Afriques
10H10 - vendredi 7 mai 2021

Miser sur la French touch pour sauver la présence des entreprises françaises en Afrique francophone. L’analyse d’Adrien N’Koghe-Mba

 

En stratégie d’entreprise, la « vallée de la mort » désigne la période de turbulence que traverse une entreprise qui, à un moment donné, se trouve bloquée faute d’adaptation et risque tout simplement une « mort prématurée ». Au vu de la situation actuelle en Afrique francophone, ce risque de mort prématurée grandit chaque jour pour les entreprises françaises qui y sont implantées. Si, vu de France, le risque semble minime, un regard croisé met en évidence sans ambiguïté, pour les entreprises, la nécessité de faire face aux changements contextuels marqués par à la fois un ressentiment anti-français croissant et la montée en puissance sur ces territoires de pays émergents. Les changements du monde économique sont profonds et les entreprises françaises doivent sans tarder ajuster leur stratégie en mettant en œuvre d’importants canaux de confiance sous peine de disparition.

L’Afrique francophone est plus que jamais un territoire de compétition stratégique entre les grandes puissances, où la France doit pouvoir trouver sa place.

 

Comprendre et inverser le ressentiment anti-français qui s’ancre

Comme le constate Achille MBEMBE, le rejet de la France par la jeunesse africaine francophone est réel et violent : “ Dans les pays dits francophones où un véritable basculement culturel est en cours et où, grâce à l’activisme d’une lumpen-intelligentsia locale arc-boutée sur les réseaux sociaux, être par principe contre la France est en train de revêtir les traits d’un devoir moral.”

Cette situation visible sur le terrain au quotidien et en permanence est attestée à la fois par les leaders d’opinion en Afrique francophone sondés par le Conseil français des investisseurs en Afrique (CIAN), avec une dégradation constante depuis trois ans, et pour les populations, par la fondation Ichikowitz[1] : à titre d’exemple, au Gabon comme au Sénégal, et c’est vraiment inquiétant, plus de deux tiers des 18-24 ans considèrent que la France a un impact négatif sur leur quotidien. La proximité de certains gouvernants français et africains entretient une incompréhension qui donne lieu à une sorte de rancune globale à l’égard de la France. Cette situation pourrait être en mesure de s’inverser avec une communication et une pédagogie sincères de nature à redonner confiance.

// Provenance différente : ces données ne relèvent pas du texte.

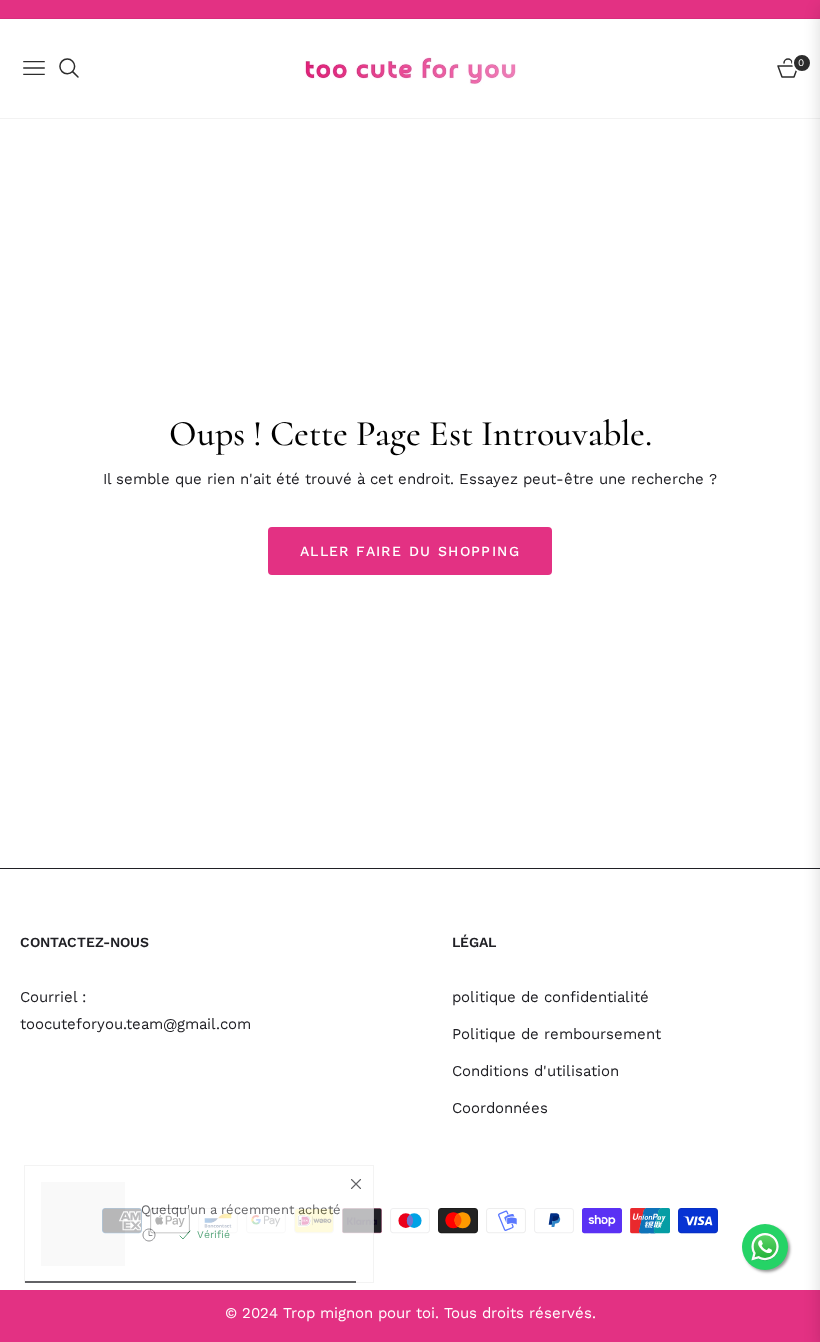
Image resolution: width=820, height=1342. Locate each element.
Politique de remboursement (556, 1034)
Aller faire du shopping (410, 551)
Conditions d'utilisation (535, 1071)
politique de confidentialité (550, 997)
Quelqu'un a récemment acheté (241, 1230)
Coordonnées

Les efforts d’entreprises françaises doivent être rendus audibles, notamment les actions menées dans le cadre de leur responsabilité sociale, pour contrer ce ressenti humain que l’on ne peut plus ignorer et qui est déjà un avantage déterminant pour la concurrence. Il est encore temps de réagir et rétablir cette confiance entre les acteurs économiques et les populations locales qui doivent prendre part à leur destin. La jeunesse africaine doit être reconsidérée comme une partie prenante de premier plan, il faut l’écouter, la faire participer au développement responsable de son territoire.

 

La place des émergents

Selon les prévisions pour l’année 2030 de la banque britannique Standard Chartered repris par le World Economic Forum (WEF), la Chine, la Turquie et la Russie seront respectivement première, cinquième et huitième économies mondiales en 2030, tandis que la France serait selon sa trajectoire[2] actuelle rétrogradée entre la 16e et la 20e économie au monde. De même, dans une enquête de la revue Hérodote[3], Frédérick DOUZET, professeure de géopolitique à l’Université Paris-8 montre que la Chine et la Russie déploient de grands moyens pour influencer les États d’Afrique francophone sur la toile.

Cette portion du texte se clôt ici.